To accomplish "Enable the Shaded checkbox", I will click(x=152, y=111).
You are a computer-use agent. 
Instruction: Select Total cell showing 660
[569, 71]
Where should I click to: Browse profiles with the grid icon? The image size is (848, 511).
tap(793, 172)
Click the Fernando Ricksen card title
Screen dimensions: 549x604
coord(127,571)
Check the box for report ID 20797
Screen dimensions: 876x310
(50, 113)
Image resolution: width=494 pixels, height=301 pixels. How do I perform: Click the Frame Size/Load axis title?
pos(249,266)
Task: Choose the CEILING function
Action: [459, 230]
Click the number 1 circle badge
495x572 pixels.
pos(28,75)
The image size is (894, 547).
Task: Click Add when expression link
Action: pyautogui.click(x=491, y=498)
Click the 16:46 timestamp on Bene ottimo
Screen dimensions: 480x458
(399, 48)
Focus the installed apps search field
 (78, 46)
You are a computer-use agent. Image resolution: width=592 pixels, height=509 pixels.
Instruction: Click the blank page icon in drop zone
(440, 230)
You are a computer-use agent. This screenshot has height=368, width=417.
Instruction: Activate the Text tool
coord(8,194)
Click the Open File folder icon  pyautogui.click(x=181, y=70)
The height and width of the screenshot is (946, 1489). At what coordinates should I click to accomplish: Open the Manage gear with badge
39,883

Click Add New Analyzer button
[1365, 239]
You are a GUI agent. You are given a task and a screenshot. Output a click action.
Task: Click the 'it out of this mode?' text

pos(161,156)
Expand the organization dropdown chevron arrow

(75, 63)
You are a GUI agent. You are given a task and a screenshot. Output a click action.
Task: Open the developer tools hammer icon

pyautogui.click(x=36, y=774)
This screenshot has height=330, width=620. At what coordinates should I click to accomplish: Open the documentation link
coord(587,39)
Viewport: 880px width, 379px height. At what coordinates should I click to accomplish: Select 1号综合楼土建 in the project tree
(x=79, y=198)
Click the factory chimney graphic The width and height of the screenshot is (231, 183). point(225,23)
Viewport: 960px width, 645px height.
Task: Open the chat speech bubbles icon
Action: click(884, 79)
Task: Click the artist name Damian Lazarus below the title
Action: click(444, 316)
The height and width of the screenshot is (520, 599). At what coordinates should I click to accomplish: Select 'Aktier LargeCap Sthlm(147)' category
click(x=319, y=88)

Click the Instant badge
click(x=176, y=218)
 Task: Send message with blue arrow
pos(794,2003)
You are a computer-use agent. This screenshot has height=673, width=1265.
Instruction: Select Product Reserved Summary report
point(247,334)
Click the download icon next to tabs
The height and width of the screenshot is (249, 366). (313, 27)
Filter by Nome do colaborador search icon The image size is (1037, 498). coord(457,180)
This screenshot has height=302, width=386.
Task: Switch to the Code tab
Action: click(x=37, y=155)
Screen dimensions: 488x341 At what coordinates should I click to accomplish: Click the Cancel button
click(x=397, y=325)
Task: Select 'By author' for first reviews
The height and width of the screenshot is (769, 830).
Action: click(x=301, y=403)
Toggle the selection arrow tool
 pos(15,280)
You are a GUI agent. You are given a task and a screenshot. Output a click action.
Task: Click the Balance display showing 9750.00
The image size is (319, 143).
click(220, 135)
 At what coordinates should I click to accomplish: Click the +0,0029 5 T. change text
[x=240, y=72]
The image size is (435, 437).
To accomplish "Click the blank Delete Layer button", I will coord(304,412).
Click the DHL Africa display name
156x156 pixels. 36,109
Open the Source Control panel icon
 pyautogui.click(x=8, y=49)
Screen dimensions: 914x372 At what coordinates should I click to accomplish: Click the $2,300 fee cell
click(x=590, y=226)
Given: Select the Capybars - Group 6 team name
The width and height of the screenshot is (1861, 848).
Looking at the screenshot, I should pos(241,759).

· · · ·

### DIRECTIONS FOR THIS TASK
Look through the material and find each line that includes "computer", then copy it.

### RESULT
You are a computer-use agent. 
You are a computer-use agent. Image resolution: width=592 pixels, height=509 pixels.
You are a computer-use agent. This screenshot has height=368, width=417.
You are a computer-use agent. This screenshot has height=673, width=1265.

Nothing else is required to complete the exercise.